Le débat d'aujourd'hui ne porte donc pas sur le principe de cette proposition de loi, qui semble acquis pour tous, mais plutôt sur les délais et sur certaines modalités d'application qui pourraient, s'ils étaient maintenus, amoindrir la portée de ce texte.
Vous l'avez rappelé, le Sénat a reporté de dix-huit mois l'entrée en vigueur de la suspension, du 1er janvier 2014 – date retenue par la proposition de loi votée en première lecture par l'Assemblée – au 1er juillet 2015. Ce délai n'est pas anodin, puisque 1,2 million de nourrissons pourraient ainsi être exposés aux risques du bisphénol A. Cela n'est donc pas sans conséquences.

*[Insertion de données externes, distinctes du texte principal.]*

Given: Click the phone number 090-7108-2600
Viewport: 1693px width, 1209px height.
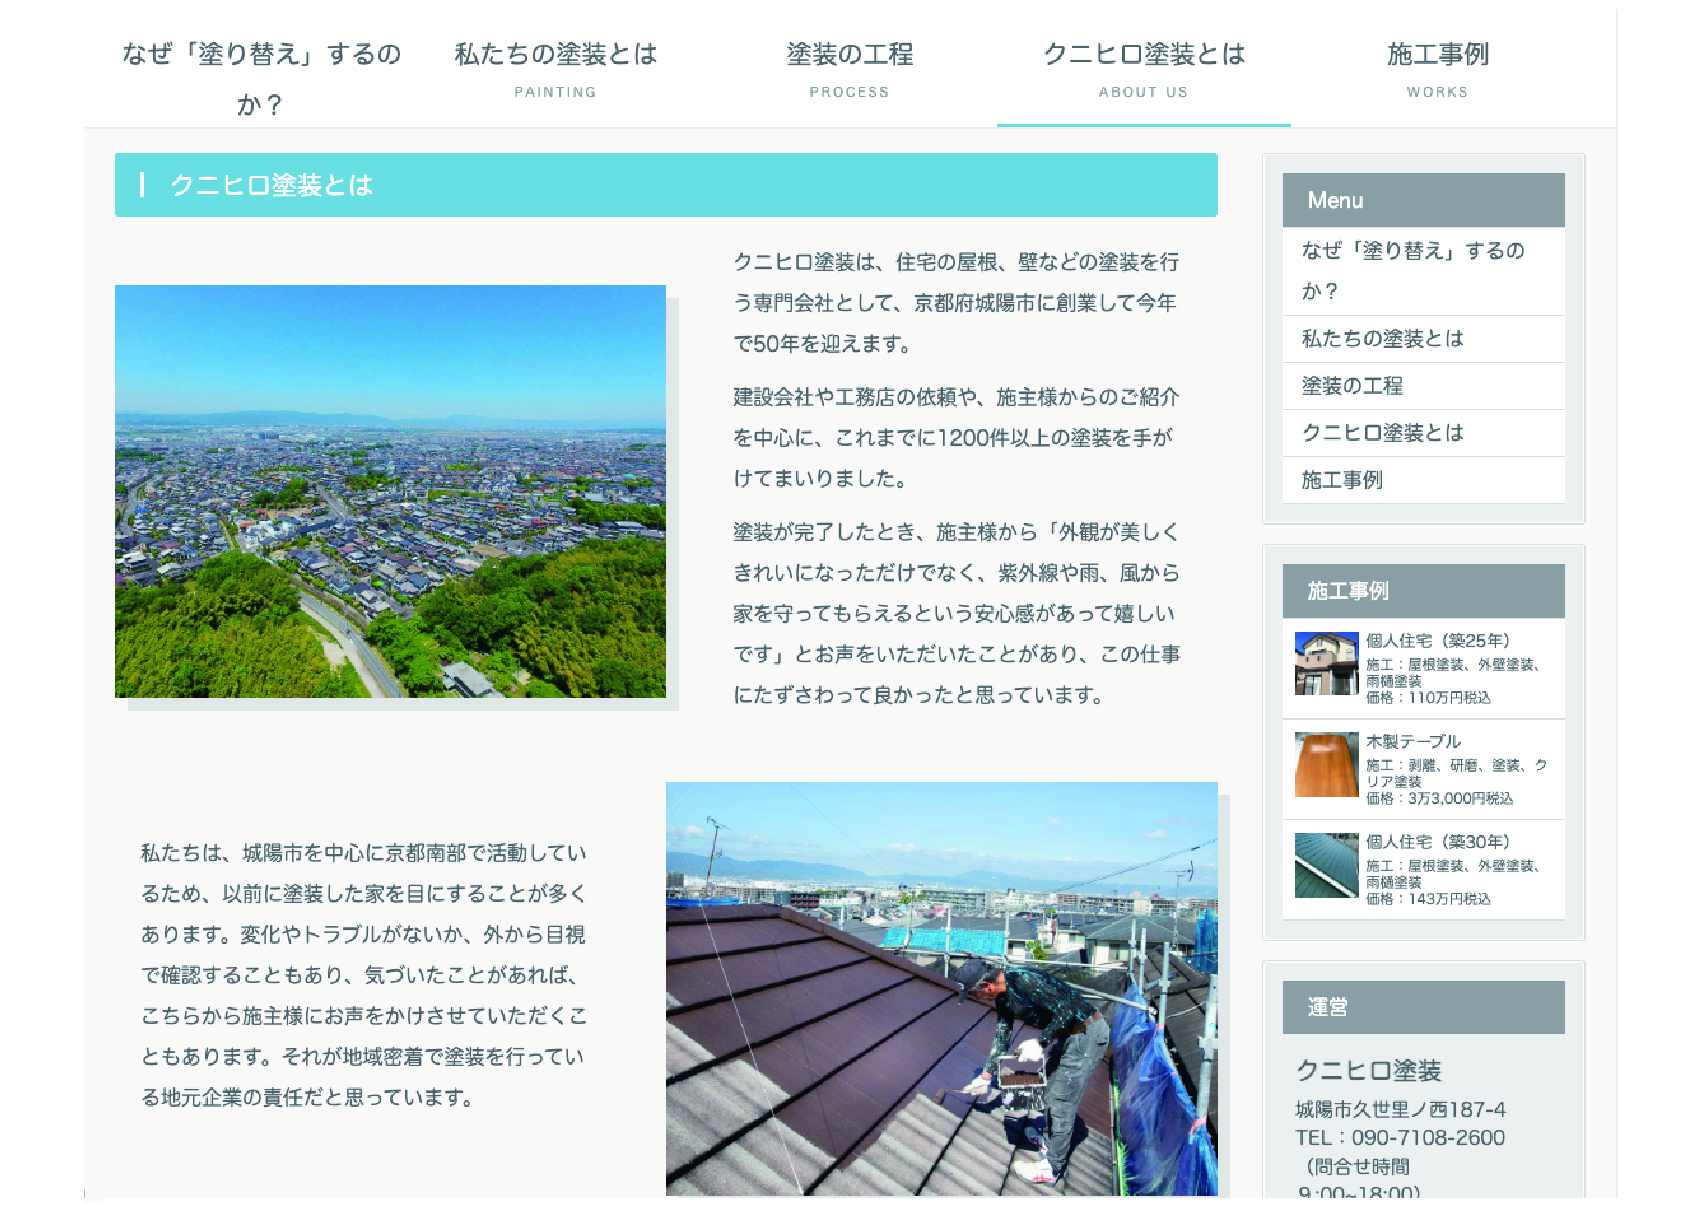Looking at the screenshot, I should [1427, 1138].
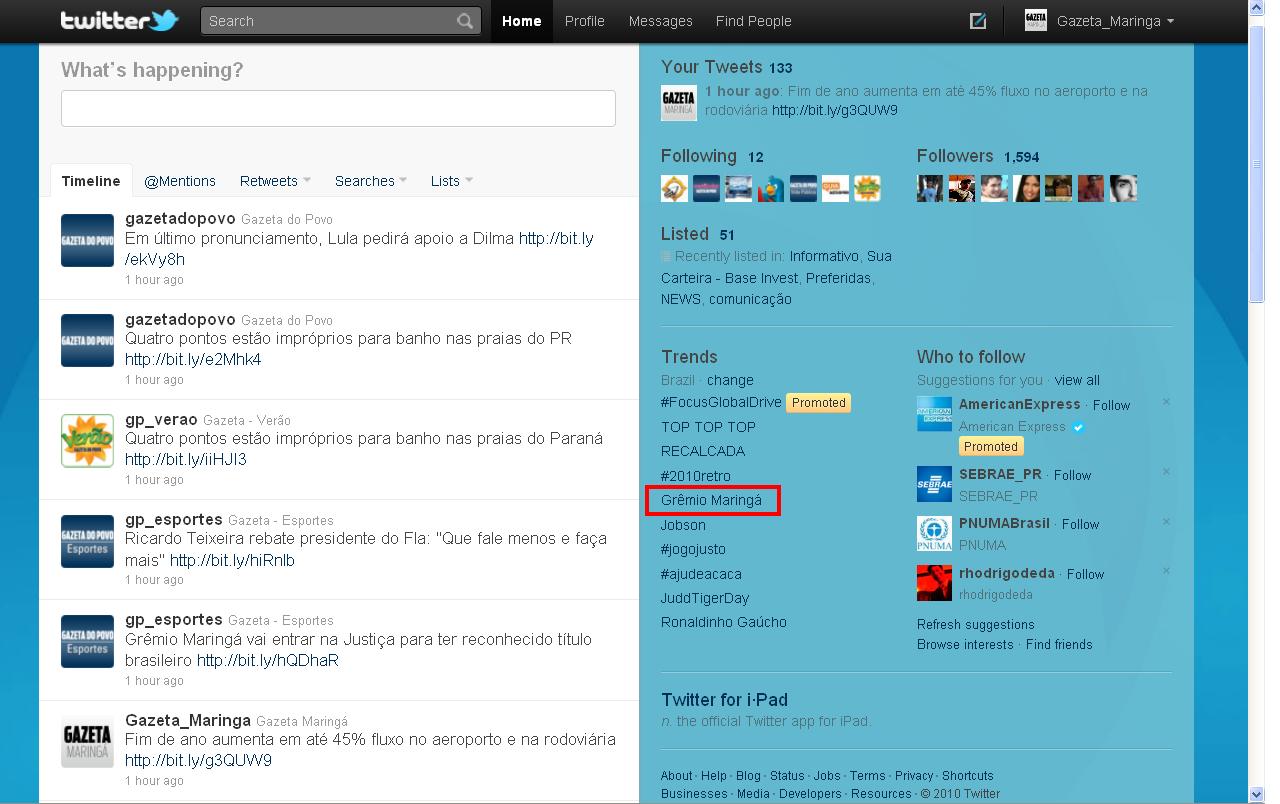Dismiss the rhodrigodeda suggestion
Image resolution: width=1280 pixels, height=804 pixels.
(x=1166, y=571)
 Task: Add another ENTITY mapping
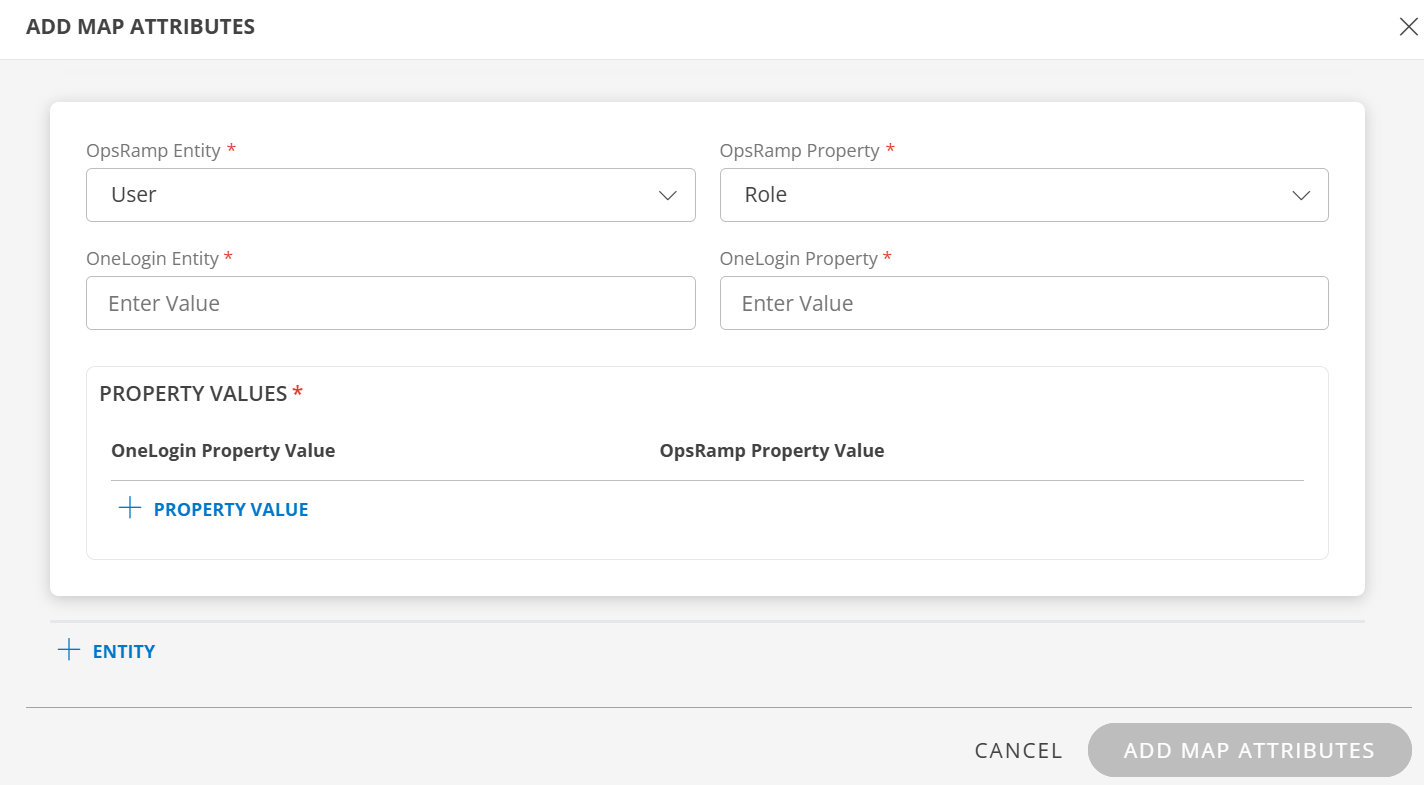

Les auditions ont montré aussi que la plupart des industriels étaient déjà prêts à mettre en place des substituts au bisphénol – l'entreprise Tetra Pak propose ainsi des alternatives aux boîtes de conserve habituelles, très développées en Italie, moins en France ; d'autres industriels, utilisateurs d'emballages contenant du bisphénol A, ont demandé un délai. Interrogés sur la durée de celui-ci, ils ont répondu qu'il leur fallait à peu près un an. À entendre les industriels, en tout cas ceux que nous avons auditionnés, un délai d'un an paraît totalement suffisant pour s'adapter.